---------- Extracted material

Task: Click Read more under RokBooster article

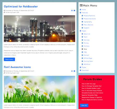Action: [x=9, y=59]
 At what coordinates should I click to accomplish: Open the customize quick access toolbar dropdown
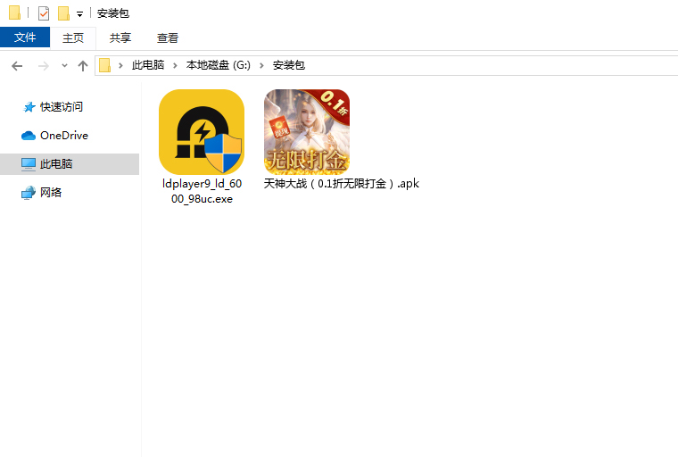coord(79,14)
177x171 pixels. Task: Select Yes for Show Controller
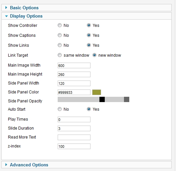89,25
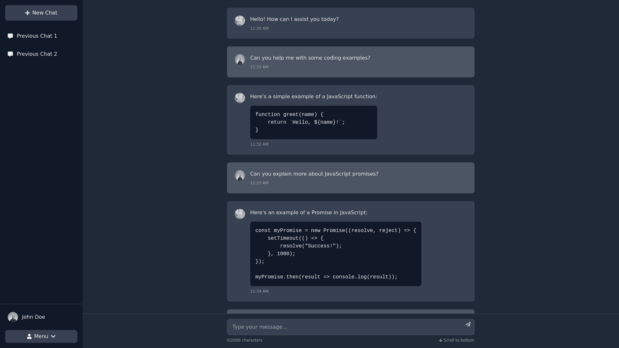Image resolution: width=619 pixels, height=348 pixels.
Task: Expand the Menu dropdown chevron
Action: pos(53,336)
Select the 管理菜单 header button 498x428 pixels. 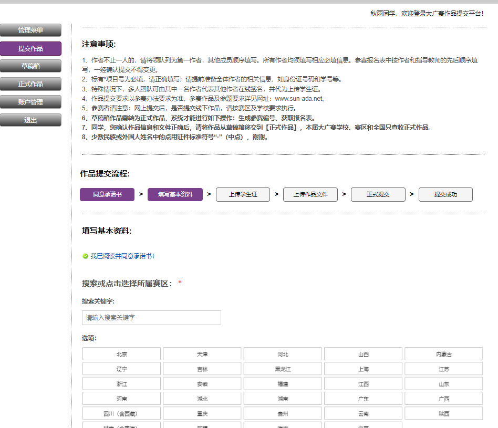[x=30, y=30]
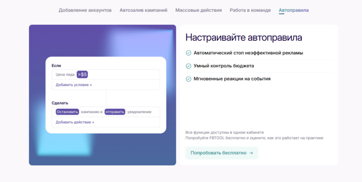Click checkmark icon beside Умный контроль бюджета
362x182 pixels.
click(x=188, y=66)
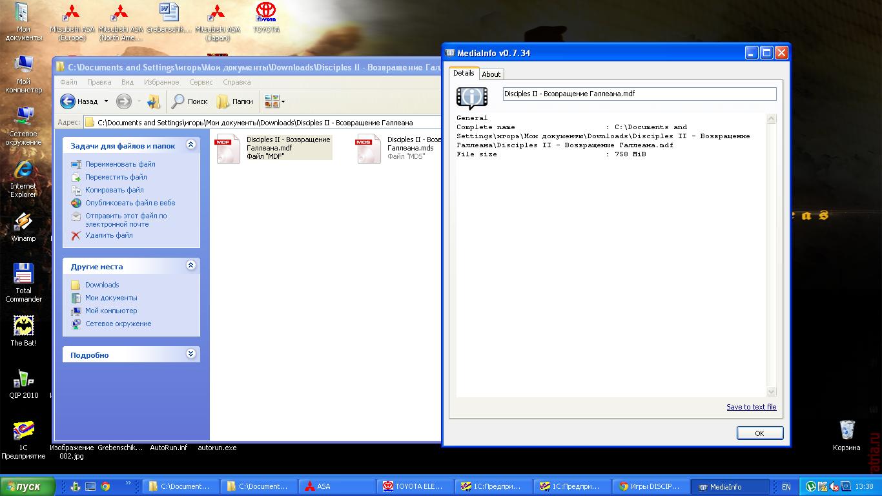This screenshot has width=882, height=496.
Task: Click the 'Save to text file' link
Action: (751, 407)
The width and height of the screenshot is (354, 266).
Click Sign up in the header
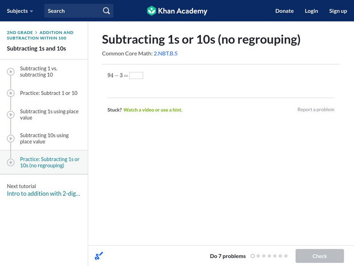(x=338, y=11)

--------------------

What you have to do ::
The required output is an exact copy of the lines from the one with "The width and" through the final line of the data above, with pictures removed.

Output ::
The width and height of the screenshot is (354, 266).
Click Sign up in the header
(x=338, y=11)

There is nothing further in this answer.